1991 ITV franchise auctions
The 1991 ITV franchise auctions were a mechanism created by the British government to award licences to broadcast on Channel 3, the commercial television network commonly known as ITV. They were a significant and highly controversial episode in the transition from a broadcasting duopoly of ITV and the BBC to a competitive, deregulated market.
The award and periodic review of regional and national ITV licences had originally been based on the regulator's assessment of an applicant's merit. By the late 1980s, however, the Thatcher government was dissatisfied with the ITV companies, regarding them as inefficient monopolists in the commercial TV market. As part of a wider deregulation effort in the Broadcasting Act 1990, the government decided to award the ITV franchises through a hybrid blind auction with safeguards to protect quality and financial sustainability. The intention was to bring new, leaner companies into ITV and reduce the monopoly profits of the existing licence-holders. The mechanism was widely criticised for taking money out of programming and encouraging speculative bidding.

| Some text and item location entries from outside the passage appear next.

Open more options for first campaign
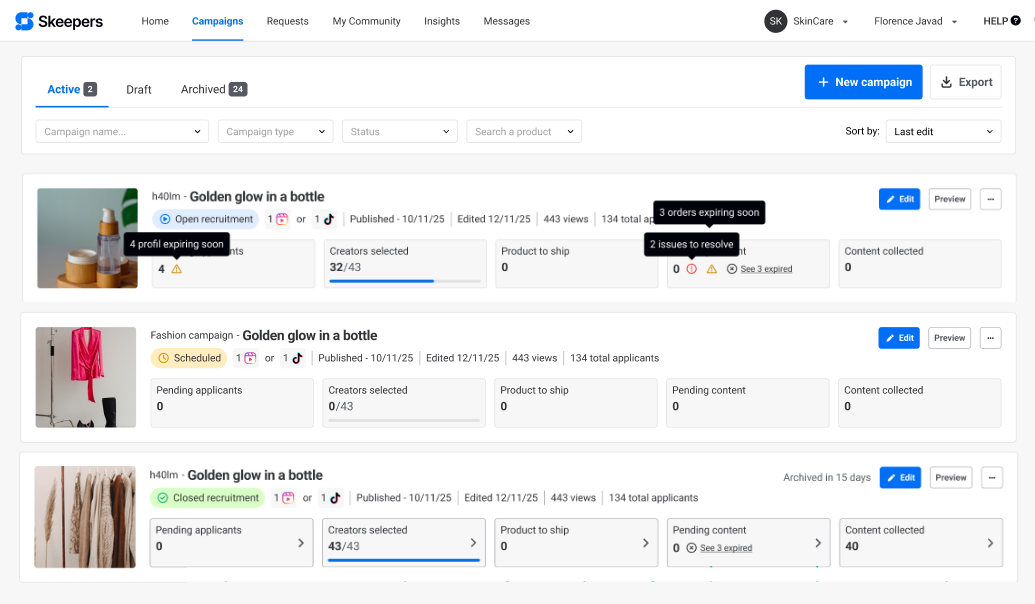This screenshot has width=1035, height=604. point(990,199)

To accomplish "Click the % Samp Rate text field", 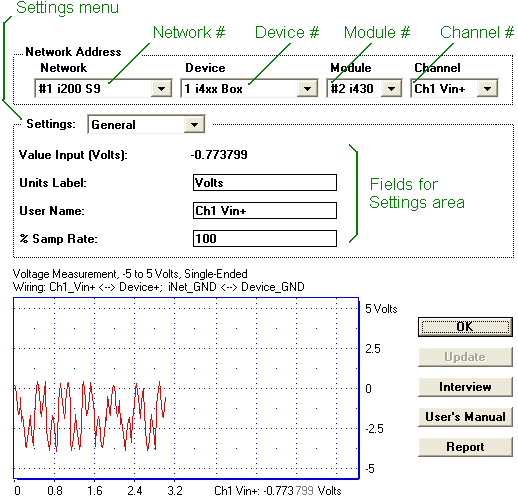I will coord(265,239).
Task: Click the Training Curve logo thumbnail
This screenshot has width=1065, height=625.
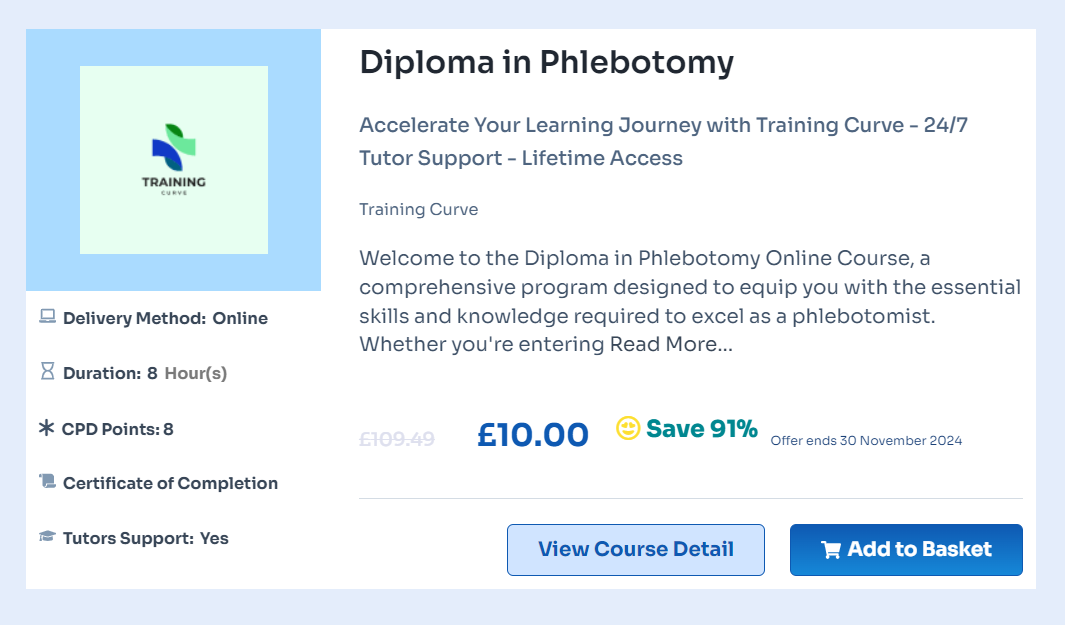Action: click(x=174, y=160)
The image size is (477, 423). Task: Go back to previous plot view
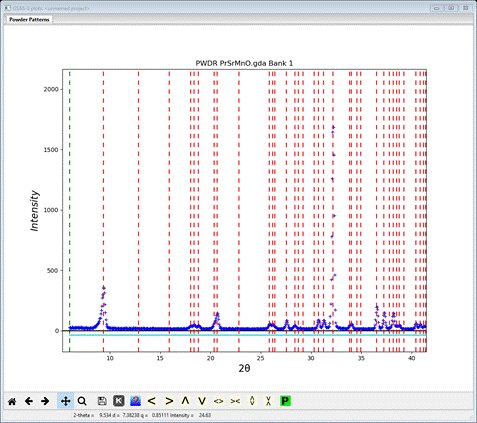[x=29, y=401]
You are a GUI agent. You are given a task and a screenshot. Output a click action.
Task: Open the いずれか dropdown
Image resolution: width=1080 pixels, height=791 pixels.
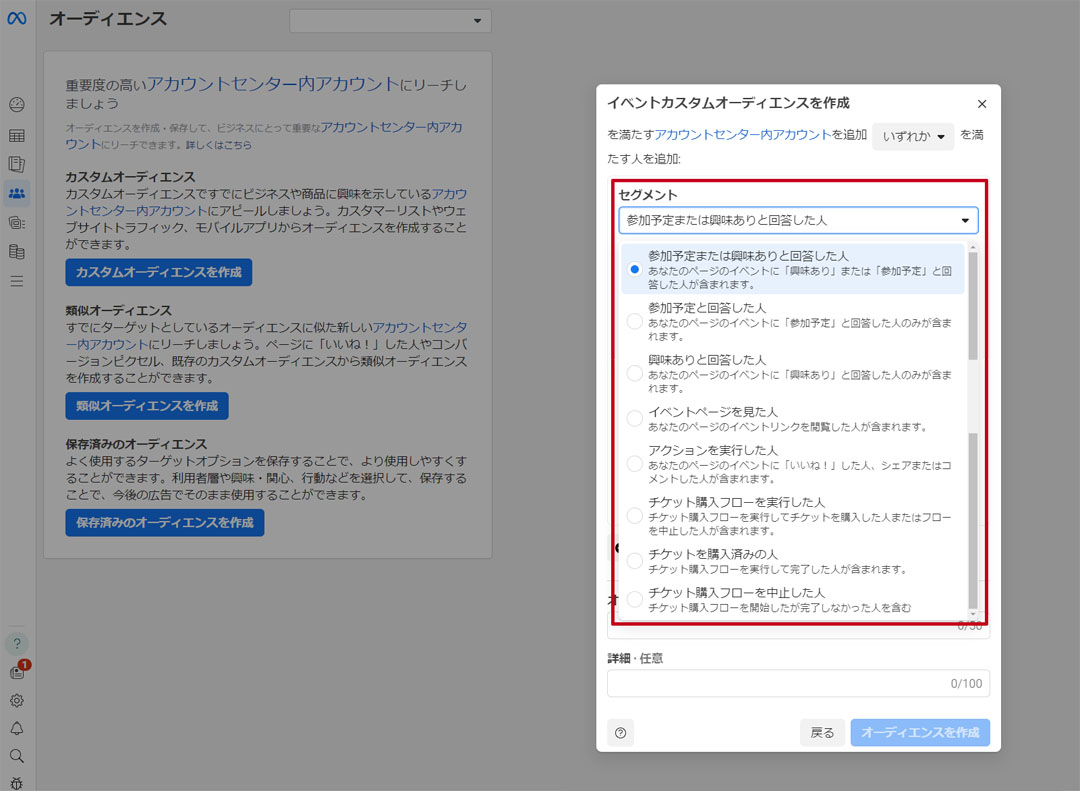pos(913,137)
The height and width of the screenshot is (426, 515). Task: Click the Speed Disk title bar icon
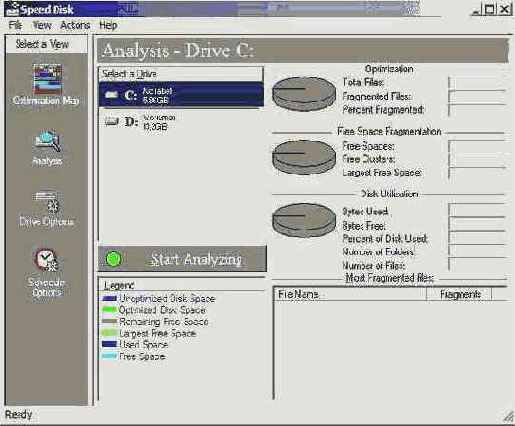tap(12, 9)
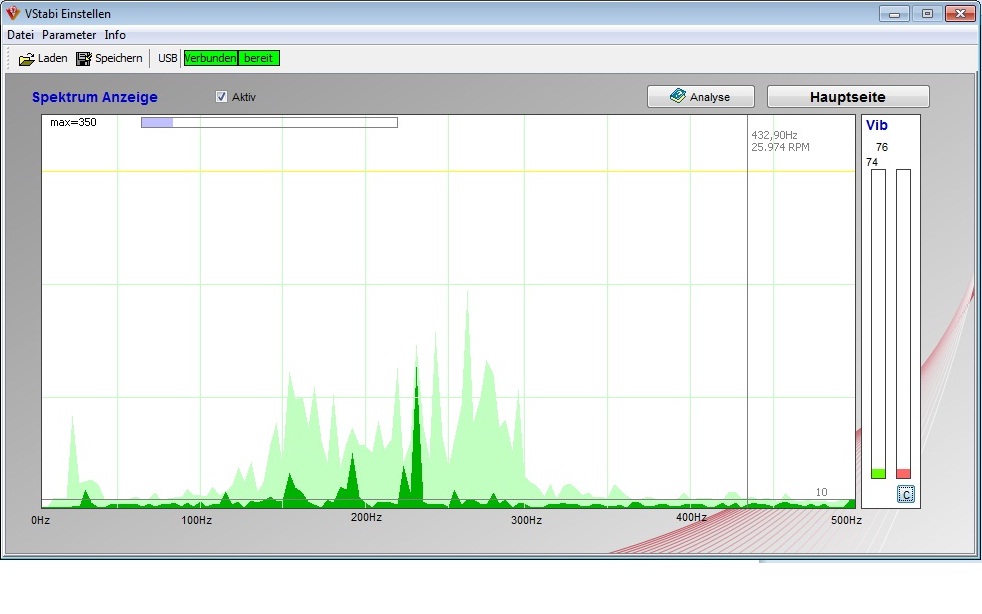Toggle the Aktiv checkbox

(222, 97)
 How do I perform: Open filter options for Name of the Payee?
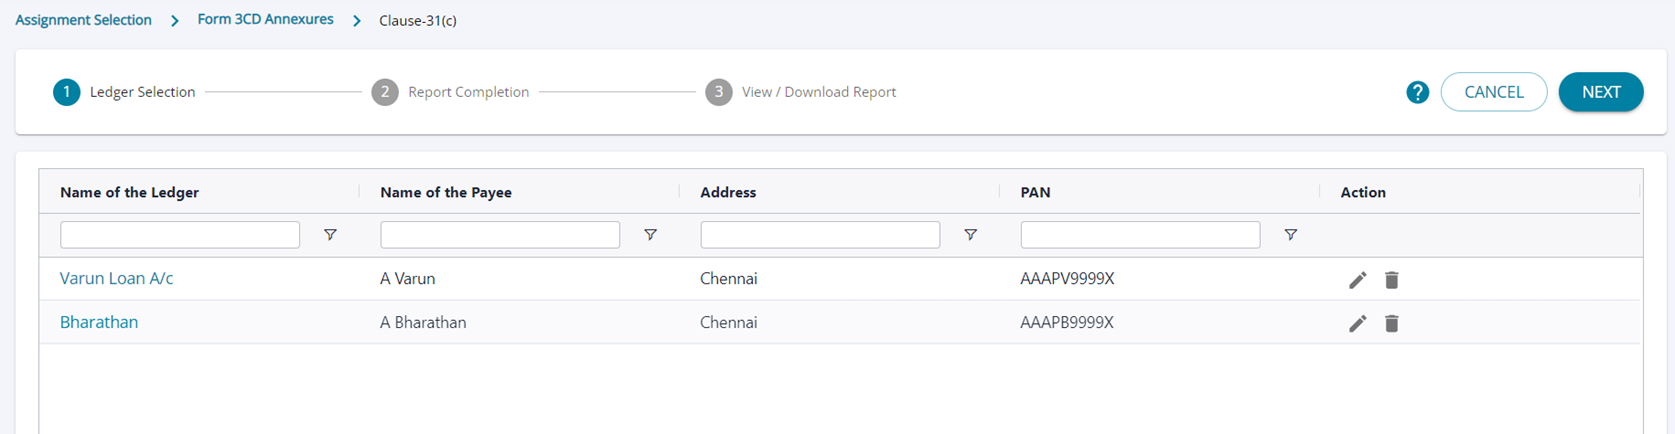click(650, 235)
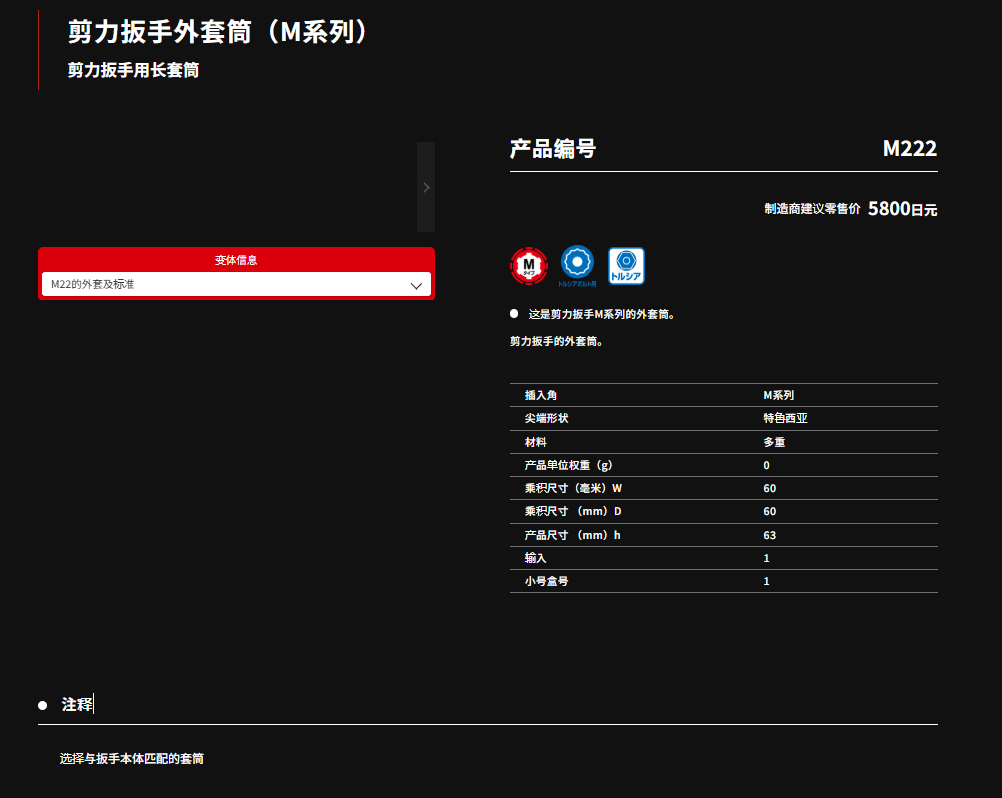Click the round blue Torcia bolt icon
Viewport: 1002px width, 798px height.
click(x=577, y=265)
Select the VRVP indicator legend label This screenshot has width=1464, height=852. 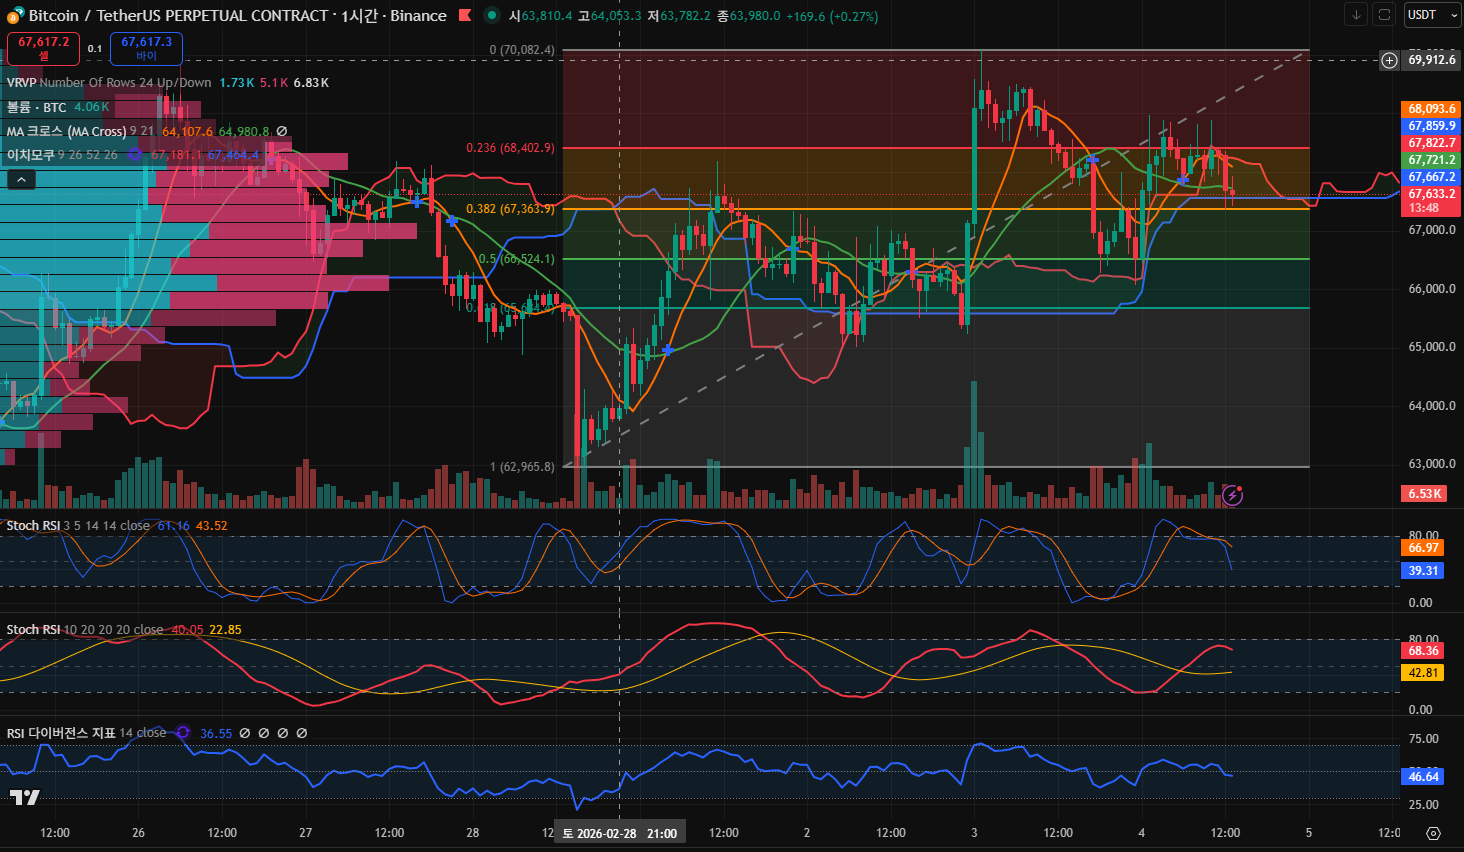22,83
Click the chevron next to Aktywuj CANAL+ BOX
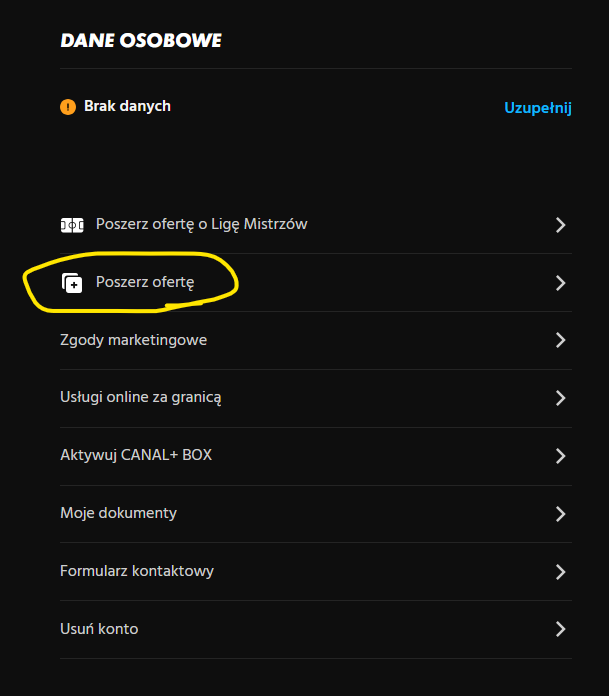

The auctions produced almost a year of uncertainty and conjecture. There were high-profile outside bids from Richard Branson, Phil Redmond, the Walt Disney Company and others. Forty applicants bid for the sixteen franchises, which were awarded in October 1991. Four incumbent companies lost their licences, including Thames Television, the largest ITV franchiser, and TV-am, the world's most profitable TV station at the time. The results led to commentary about the relationship between politics and the TV industry and the likelihood of a decline in programme standards. After the licences came into effect in 1993, some ITV companies struggled financially and the network as a whole came under increased competition, contributing to a wave of mergers and the establishment of ITV plc in 2004.